The Bias-Variance Tradeoff | Mathematical Statistics 2

Statistics
Mathematical Statistics
Author

Mitch Harrison

Loss

Last time, we noted that we cannot precisely calculate bias or variance since they are conditional on the parameter we are estimating in the first place. If we knew that value, we wouldn’t need an estimator. Ideally, our estimators would be as close as possible to the true value of our unknown parameter \(\theta\), but there may be infinitely many possible values for \(\theta\). Instead, we will seek to be close to a range of possible values of \(\theta\).

Definition

Closeness describes how much we are willing to “pay” to be some “distance” away from the true value of \(\theta\). We will measure this distance with a function (called a loss function), which is denoted as:

\[ \ell(\theta, a). \] This notation is somewhat confusing, because we are now using \(a\) to denote our estimate instead of \(\hat{\theta}\). So you can think of it as \(\ell(\theta, \hat{\theta})\) if that is more helpful (as it is for me).

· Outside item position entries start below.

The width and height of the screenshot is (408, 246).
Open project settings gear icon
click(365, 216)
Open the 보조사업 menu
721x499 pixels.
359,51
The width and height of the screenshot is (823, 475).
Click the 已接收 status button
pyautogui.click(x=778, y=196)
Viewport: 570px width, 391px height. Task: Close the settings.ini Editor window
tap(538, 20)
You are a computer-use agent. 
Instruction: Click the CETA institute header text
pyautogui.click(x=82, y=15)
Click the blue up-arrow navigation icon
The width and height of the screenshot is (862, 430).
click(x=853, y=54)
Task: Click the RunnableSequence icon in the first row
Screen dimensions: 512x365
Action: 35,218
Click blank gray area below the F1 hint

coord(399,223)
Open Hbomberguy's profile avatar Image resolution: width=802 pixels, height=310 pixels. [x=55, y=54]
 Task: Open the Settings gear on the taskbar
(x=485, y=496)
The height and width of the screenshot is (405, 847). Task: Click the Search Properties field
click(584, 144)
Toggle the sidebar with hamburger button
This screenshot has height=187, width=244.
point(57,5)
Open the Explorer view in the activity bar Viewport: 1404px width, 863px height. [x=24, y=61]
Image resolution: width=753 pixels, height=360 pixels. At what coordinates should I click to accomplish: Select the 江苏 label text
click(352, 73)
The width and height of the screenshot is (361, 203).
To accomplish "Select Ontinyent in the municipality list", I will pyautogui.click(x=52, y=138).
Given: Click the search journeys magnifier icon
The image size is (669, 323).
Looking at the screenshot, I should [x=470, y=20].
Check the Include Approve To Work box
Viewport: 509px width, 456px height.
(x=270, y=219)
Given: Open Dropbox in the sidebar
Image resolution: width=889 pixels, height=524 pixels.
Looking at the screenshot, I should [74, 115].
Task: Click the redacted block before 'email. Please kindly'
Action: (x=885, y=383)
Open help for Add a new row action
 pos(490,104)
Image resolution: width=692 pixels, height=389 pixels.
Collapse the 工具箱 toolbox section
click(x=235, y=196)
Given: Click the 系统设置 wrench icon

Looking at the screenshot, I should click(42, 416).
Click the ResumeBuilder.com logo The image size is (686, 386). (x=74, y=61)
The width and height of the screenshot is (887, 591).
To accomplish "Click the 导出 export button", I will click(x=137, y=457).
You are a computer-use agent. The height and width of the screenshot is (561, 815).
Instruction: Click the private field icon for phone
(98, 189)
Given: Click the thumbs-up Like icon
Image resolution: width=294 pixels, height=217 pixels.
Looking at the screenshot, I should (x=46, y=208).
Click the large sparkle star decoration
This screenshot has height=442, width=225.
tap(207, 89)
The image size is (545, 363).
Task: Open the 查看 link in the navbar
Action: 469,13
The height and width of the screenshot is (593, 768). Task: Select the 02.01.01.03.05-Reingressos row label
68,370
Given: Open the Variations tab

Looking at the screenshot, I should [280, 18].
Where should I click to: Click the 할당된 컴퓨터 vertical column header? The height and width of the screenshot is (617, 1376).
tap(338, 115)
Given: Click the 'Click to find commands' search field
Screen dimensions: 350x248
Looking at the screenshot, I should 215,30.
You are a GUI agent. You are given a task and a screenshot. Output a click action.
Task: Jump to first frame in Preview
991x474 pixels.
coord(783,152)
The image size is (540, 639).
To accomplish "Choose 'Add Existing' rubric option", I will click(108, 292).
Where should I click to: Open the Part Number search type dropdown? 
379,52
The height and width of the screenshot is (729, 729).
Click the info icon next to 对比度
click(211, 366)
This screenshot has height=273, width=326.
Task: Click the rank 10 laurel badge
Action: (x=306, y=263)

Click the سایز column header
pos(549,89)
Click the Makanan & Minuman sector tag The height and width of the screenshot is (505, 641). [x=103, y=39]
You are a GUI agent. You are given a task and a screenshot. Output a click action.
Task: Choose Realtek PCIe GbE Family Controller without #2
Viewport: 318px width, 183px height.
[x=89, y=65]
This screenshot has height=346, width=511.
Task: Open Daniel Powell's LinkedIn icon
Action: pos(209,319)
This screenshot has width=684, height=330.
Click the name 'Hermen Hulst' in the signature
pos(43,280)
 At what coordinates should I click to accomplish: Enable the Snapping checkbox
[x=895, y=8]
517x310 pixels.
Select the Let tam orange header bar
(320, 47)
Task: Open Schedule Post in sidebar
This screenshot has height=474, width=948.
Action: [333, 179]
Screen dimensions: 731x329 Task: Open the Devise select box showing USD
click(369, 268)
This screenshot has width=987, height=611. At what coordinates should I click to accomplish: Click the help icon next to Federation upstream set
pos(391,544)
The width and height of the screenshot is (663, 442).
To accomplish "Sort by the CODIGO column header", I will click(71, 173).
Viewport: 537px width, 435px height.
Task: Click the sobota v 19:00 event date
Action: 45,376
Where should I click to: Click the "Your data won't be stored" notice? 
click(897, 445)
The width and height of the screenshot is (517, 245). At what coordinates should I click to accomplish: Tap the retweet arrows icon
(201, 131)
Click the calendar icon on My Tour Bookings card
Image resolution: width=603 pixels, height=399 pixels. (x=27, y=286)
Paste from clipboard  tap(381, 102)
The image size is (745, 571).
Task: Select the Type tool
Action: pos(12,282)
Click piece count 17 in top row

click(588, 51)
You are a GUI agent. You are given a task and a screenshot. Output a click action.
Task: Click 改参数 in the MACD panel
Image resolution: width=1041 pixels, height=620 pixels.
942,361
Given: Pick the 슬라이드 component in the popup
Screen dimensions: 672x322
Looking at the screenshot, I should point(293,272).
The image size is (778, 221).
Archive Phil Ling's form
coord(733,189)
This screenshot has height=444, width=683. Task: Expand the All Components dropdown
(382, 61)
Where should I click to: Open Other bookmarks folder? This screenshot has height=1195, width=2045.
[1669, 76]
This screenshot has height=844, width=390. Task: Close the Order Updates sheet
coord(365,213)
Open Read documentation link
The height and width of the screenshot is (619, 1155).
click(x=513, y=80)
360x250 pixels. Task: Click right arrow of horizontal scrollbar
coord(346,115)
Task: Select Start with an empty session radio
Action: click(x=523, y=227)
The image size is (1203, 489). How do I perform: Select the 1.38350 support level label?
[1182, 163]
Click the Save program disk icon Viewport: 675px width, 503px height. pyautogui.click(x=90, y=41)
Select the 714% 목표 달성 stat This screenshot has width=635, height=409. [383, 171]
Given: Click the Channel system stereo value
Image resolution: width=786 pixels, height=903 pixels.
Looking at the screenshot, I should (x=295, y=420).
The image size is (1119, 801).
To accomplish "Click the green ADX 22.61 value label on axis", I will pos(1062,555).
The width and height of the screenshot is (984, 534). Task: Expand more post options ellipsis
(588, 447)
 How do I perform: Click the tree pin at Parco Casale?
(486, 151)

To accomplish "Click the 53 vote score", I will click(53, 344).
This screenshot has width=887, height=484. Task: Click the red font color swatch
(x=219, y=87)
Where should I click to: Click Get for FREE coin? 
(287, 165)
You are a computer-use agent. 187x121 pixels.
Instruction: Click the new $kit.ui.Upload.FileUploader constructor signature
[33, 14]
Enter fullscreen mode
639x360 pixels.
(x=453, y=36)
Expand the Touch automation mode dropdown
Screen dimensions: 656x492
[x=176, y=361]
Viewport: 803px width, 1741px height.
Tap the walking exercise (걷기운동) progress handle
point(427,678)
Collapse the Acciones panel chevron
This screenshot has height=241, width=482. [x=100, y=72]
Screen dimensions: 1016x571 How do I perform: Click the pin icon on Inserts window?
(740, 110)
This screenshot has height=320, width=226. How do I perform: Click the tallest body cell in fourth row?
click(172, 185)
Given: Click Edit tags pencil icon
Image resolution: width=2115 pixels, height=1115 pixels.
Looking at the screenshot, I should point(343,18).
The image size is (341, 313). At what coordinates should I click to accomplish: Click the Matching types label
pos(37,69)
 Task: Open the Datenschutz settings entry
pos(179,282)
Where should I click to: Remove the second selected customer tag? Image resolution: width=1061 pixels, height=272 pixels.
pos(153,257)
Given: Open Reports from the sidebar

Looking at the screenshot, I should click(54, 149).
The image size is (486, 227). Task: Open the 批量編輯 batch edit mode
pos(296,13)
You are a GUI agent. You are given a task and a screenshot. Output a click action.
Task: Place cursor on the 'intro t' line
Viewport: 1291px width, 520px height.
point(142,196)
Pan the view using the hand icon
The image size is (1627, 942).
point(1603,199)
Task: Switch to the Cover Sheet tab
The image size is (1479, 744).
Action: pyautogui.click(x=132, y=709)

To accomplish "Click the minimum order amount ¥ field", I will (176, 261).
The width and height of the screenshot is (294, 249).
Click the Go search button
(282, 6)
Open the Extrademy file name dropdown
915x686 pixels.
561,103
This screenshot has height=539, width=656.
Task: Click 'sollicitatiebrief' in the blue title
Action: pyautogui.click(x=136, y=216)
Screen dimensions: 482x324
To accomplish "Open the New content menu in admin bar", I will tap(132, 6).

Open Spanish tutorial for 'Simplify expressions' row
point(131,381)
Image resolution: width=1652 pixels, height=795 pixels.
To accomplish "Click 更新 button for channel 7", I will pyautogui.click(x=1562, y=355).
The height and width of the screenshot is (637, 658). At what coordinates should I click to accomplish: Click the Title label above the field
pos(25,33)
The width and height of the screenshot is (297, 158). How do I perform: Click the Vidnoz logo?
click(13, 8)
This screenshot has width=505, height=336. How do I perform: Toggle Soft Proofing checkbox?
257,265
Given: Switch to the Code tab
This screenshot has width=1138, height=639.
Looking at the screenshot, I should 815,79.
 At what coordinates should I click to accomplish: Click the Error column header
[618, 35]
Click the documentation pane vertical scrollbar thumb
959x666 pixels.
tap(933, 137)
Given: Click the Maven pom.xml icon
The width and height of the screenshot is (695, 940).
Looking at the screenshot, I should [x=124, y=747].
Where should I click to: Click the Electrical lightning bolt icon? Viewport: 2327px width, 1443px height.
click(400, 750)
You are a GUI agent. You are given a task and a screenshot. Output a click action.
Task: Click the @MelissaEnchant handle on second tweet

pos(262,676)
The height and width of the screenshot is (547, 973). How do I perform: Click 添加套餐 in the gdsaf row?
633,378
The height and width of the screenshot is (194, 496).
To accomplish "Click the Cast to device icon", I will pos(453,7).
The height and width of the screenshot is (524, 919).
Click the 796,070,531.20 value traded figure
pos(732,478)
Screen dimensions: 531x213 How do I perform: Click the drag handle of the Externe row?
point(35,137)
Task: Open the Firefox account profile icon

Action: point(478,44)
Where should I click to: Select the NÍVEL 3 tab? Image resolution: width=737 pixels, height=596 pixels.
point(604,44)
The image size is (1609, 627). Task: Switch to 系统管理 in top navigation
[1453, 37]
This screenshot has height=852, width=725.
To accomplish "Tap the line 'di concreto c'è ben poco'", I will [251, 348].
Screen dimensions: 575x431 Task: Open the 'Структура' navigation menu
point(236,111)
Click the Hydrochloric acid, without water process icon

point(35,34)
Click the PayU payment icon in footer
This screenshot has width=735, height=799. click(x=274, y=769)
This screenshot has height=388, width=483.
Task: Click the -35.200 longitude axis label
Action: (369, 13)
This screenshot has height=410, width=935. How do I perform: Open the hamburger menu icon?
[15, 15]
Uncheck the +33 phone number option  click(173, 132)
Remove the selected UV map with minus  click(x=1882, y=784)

As an example, if we choose a loss function,

\[ \ell(\theta, \hat{\theta}) = (\theta - \hat{\theta})^2, \] then we have arrived at the squared-error loss function. Observe that the difference between our guess and the true value is the error, and we are squaring that value. If we take the mean of that function, we arrive at a critical value in mathematical statistics that you may have heard of: the mean-squared error (MSE).

Definition

Risk is the expected loss for a given loss function \(\ell\). Mathematically, it is denoted as \[ R_{\delta}(\theta) = \mathbb{E}_{X|\theta}[\ell(\theta, \delta(\mathbf{X}))], \] where \(\delta(\mathbf{X})\) is the function that gives us our estimator. In effect, the risk is the expected loss given some loss function \(\ell(\theta,\hat{\theta})\).

We will get back to loss next time.

The Bias-Variance Tradeoff

Worked example: bias

Let’s work on our first example problem to nail some things down. Let our data \(X_1, \cdots, X_n \sim N(\mu, \sigma^2)\), and let each data point be independent and identically distributed (iid). Like last time, \(\sigma^2\) is fixed and known. We are interested in estimating \(\mu\). Recall our two estimators from the previous article:

\[ \begin{align*} \delta_1(\mathbf{X}) &= \overline{X} \\ \delta_2(\mathbf{X}) &= 5. \end{align*} \]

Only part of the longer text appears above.